[I promise this to be my last off-topic message, but I just can't resit]

On Wed, 2008-07-30 at 08:00 -0600, andrey mirtchovski wrote:
> So, in essence, I think the brain may be exactly what Dijkstra had in
> mind in the earlier quote: its workings are so implicitly parallel
> that the word 'parallel' carries no meaning when describing it.

I believe I've already bored everyone to death with this joke (I usually
tell it during my Multicore and Transactional Memory presentations),
but here it goes again. If we were to oversimplify things than brain
is, at its core, limited by a very fundamental biological constraint:
speed at which cells can communicate. A sort of "propagation delay"
if we were to use electronics as an analogy. It seems to be agreed
upon(*) that we can safely assume this constraint to limit our brain
to about couple of hundred of processing steps per second.
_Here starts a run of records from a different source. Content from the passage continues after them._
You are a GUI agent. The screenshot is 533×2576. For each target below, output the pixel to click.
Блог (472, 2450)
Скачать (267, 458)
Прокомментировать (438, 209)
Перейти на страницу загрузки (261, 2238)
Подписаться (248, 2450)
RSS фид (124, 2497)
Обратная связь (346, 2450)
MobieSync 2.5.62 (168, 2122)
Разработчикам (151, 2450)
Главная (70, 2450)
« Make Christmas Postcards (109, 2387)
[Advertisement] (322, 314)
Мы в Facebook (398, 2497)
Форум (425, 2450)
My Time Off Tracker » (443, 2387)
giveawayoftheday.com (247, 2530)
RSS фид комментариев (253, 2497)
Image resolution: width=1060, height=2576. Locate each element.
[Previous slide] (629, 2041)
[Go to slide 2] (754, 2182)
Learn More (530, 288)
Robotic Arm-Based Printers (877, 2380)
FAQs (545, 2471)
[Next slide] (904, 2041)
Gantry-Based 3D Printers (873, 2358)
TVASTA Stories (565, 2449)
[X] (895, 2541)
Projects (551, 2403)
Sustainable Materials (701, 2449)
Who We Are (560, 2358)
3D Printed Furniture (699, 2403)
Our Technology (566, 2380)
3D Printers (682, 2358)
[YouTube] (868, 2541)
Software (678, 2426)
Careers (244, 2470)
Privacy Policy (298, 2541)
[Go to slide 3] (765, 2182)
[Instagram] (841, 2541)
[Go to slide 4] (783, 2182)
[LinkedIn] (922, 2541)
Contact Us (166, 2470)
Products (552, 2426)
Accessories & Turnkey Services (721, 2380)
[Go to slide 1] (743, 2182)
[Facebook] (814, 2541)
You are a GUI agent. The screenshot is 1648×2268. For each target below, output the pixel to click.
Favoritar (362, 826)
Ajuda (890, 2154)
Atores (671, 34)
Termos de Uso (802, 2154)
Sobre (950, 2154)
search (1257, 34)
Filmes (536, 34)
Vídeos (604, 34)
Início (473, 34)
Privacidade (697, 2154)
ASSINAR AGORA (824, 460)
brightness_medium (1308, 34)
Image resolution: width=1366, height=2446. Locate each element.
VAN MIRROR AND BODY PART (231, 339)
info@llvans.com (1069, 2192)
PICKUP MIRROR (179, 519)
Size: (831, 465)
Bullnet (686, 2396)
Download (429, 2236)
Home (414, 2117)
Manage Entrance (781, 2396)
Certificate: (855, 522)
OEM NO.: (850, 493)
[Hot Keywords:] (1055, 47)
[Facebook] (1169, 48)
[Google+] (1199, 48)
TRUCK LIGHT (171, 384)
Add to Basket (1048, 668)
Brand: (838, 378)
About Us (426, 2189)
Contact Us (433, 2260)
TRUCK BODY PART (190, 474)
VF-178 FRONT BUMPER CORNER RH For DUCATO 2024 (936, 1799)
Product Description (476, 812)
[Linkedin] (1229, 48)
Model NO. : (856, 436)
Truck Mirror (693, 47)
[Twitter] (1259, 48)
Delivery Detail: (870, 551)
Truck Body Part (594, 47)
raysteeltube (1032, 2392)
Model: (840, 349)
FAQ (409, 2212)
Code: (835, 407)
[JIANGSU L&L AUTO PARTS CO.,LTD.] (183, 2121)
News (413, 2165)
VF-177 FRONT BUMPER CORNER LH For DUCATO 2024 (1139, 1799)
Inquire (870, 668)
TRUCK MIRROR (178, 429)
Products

This is 
known as a "100 steps rule". Something is really, really wrong with
the computing model we base our technology on, if even the slowest
of the computers we can consider useful required a clock rate 
of KHz.

I really wish Jeff Hawkins (http://www.onintelligence.org/) the best
of luck. I doubt his institution is going to unlock the mystery
of the brain any time soon, but the feedback for our industry
can be pretty groundbreaking. If they get lucky, of course.

Thanks,
Roman.

(*) Rumelhart, E., & McClelland, J. L. (Eds.). (1986). 
    Parallel Distributed Processing. (Vol. 1, 2). 
    Cambridge, MA: MIT Press.
    --------------------------------------------------
    Feldman, J. and Ballard, D. (1982), 
    Connectionist Models and Their Properties 
    in Cognitive Science, 6, pp. 205-254.